FRAGMENTO DE TEXTO:
Discípula: La obispa Ana va a Roma
Por la Rvda. Anne Hodges-Copple
Puede que no esté a la altura de la división del Mar Rojo, pero en mi mente fue un milagro, o una serie de milagros, que se combinaron para situarme en lo alto de la escalinata de la Basílica de San Pedro, mirando hacia la Plaza de San Pedro y casi literalmente a la derecha del Papa Francisco el miércoles 7 de octubre. Mi peregrinación a Roma con otros ocho obispos sufragáneos fue emocionante, desde el elevado y también humilde momento de ser presentado al Papa hasta el humilde y también estimulante trabajo en un refugio para refugiados en el sótano de San Pablo de las Murallas, en Roma.
Escribiré más sobre esta experiencia en nuestro próximo número del Discípulo. Por ahora, he pensado que podrían disfrutar
de las imágenes de la Ciudad Eterna.
Nos alojamos en el monasterio de San Gregorio Magno al Celio. Es el lugar de la primera Santa Sede y donde Gregorio Magno encargó a San Agustín que llevara el Evangelio a los pueblos de las Islas Británicas. Fue todo un acontecimiento estar ante la misma cátedra en la que Agustín se arrodilló para recibir el encargo. No puedo evitar preguntarme si los cielos vitorearon cuando los obispos y obispas de Estados Unidos cerraron el círculo para ofrecer sus propias oraciones de acción de gracias por el valiente espíritu misionero que impulsó a nuestro antepasado a adentrarse en territorios tan extraños y peligrosos.
Parecíamos rodeados de grandes obras de arte allá donde fuéramos, incluidas las artes de la arquitectura, la escultura, los frescos, la comida y el paisajismo.

Datos de anclaje de coordenadas en píxeles
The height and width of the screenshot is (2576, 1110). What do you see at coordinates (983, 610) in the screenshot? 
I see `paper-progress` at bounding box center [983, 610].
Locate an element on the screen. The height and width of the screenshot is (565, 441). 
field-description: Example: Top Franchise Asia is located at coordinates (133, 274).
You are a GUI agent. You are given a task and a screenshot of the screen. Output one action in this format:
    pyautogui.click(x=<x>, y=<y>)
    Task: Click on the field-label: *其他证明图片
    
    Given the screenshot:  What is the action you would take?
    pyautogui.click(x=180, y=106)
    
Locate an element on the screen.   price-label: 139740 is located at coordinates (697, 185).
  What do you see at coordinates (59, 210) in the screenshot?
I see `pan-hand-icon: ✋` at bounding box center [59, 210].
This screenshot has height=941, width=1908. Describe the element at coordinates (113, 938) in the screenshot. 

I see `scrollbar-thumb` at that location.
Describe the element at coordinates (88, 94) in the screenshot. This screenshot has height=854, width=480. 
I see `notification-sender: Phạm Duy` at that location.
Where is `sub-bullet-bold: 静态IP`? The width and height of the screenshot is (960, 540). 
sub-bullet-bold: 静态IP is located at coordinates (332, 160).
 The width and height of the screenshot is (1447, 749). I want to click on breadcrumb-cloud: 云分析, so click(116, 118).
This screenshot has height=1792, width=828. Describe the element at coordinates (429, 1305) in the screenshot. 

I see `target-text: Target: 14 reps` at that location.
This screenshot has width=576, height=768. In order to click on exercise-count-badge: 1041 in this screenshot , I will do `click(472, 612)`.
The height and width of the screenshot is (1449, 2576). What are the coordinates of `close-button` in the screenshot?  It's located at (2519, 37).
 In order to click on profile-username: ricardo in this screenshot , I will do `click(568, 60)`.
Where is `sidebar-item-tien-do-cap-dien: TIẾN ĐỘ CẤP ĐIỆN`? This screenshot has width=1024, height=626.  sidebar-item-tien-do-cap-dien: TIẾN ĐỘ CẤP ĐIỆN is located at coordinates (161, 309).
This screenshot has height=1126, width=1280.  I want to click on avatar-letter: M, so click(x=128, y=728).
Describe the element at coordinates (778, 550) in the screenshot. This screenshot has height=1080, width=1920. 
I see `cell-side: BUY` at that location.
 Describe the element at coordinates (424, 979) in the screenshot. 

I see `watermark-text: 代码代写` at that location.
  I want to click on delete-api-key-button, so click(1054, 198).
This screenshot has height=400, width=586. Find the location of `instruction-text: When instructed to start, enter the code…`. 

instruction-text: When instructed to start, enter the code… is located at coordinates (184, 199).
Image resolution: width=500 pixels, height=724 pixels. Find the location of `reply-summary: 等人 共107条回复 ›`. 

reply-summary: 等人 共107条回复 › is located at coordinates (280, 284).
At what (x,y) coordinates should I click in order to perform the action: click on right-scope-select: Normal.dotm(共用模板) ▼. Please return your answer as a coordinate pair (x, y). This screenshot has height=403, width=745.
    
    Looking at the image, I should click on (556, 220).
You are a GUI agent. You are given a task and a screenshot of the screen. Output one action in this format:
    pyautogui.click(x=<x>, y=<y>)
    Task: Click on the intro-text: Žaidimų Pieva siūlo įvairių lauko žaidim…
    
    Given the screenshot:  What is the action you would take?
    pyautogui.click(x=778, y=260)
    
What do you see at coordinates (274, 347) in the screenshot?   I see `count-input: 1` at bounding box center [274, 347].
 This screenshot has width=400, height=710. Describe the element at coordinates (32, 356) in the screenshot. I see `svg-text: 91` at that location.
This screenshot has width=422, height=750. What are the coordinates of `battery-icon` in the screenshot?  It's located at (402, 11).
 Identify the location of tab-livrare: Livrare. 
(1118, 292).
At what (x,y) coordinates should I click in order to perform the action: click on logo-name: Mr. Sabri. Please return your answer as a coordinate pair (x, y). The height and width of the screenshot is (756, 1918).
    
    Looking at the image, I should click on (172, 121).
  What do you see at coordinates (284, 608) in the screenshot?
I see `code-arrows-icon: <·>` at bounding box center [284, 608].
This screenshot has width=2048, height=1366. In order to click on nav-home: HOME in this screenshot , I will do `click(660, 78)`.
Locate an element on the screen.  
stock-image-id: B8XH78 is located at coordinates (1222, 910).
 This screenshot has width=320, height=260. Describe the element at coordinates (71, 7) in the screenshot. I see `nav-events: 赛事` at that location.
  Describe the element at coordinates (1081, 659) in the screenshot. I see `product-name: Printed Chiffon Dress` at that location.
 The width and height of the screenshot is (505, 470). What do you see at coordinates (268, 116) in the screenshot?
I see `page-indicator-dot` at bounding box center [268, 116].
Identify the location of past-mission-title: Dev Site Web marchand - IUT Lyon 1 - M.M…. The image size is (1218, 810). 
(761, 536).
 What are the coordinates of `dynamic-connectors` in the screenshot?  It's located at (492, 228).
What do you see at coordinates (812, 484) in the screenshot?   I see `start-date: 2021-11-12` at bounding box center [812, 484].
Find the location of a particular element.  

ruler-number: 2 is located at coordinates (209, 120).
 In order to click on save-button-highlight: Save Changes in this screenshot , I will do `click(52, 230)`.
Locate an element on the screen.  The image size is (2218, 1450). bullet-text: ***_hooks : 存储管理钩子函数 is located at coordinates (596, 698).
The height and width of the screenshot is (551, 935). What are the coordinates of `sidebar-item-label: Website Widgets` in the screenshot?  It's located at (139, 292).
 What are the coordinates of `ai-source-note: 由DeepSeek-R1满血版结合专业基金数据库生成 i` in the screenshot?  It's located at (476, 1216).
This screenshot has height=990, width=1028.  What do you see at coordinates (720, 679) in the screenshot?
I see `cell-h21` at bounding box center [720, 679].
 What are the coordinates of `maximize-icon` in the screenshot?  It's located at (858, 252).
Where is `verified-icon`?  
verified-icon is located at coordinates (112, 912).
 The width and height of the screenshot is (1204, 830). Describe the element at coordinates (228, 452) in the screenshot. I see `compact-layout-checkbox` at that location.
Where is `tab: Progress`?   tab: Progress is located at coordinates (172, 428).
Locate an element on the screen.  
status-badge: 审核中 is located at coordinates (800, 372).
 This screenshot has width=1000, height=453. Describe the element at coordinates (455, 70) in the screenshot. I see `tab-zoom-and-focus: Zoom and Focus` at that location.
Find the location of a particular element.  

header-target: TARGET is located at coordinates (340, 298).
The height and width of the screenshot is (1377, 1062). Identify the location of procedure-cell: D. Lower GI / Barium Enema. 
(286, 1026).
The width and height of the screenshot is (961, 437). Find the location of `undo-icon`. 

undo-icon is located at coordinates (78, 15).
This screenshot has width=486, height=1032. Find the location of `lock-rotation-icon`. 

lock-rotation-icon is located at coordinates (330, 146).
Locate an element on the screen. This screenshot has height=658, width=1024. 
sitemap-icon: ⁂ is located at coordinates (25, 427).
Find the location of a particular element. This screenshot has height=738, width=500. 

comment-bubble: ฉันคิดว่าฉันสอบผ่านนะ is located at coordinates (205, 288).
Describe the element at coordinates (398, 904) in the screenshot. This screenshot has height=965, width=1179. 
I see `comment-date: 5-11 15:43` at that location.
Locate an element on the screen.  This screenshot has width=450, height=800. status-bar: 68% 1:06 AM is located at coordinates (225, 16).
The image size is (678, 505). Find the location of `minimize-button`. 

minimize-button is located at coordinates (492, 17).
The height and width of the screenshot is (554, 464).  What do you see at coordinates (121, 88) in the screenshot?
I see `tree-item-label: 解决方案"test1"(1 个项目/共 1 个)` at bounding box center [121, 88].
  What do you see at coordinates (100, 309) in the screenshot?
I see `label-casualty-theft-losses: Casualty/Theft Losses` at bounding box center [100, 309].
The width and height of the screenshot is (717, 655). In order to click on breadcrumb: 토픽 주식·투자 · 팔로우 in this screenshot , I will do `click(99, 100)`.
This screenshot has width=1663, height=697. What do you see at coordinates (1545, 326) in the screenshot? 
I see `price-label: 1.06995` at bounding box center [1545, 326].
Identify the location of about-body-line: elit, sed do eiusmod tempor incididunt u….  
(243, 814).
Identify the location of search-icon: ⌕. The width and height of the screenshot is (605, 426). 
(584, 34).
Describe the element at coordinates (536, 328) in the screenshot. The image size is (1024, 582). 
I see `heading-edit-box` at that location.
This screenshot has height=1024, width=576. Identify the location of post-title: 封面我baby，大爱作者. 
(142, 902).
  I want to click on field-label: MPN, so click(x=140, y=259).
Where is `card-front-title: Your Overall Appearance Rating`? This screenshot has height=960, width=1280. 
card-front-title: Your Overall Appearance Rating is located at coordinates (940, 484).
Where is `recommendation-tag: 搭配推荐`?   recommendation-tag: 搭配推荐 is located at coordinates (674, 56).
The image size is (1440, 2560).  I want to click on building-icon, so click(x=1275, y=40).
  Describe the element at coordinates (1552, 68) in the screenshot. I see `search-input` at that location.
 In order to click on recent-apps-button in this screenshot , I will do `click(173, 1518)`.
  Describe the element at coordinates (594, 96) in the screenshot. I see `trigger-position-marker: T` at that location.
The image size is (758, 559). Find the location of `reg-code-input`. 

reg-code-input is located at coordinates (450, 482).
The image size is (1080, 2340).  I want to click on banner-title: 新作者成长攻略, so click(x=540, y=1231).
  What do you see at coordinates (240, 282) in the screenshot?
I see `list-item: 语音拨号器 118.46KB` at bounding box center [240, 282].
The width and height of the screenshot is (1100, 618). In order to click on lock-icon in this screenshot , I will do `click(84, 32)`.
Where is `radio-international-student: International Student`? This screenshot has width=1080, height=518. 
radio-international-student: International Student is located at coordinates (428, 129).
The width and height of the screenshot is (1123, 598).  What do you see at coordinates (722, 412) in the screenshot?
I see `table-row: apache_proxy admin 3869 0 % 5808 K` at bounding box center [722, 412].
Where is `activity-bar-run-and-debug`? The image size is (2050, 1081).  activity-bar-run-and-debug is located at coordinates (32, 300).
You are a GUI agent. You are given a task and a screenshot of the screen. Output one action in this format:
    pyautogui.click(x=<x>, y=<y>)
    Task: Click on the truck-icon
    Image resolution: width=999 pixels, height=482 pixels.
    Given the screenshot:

CONSIGNA 1: Según el texto sobre la peregrinación a Roma, ¿dónde se alojaron los obispos durante su estancia?
CONSIGNA 2: Edita el pasaje del texto sobre la peregrinación a Roma que va de "Nos alojamos en" a "extraños y peligrosos." y sustituye "monasterio" por "convento".
Los registros no guardan relación con el texto.

RESULTADO 1: En el monasterio de San Gregorio Magno al Celio.

RESULTADO 2:
Nos alojamos en el convento de San Gregorio Magno al Celio. Es el lugar de la primera Santa Sede y donde Gregorio Magno encargó a San Agustín que llevara el Evangelio a los pueblos de las Islas Británicas. Fue todo un acontecimiento estar ante la misma cátedra en la que Agustín se arrodilló para recibir el encargo. No puedo evitar preguntarme si los cielos vitorearon cuando los obispos y obispas de Estados Unidos cerraron el círculo para ofrecer sus propias oraciones de acción de gracias por el valiente espíritu misionero que impulsó a nuestro antepasado a adentrarse en territorios tan extraños y peligrosos.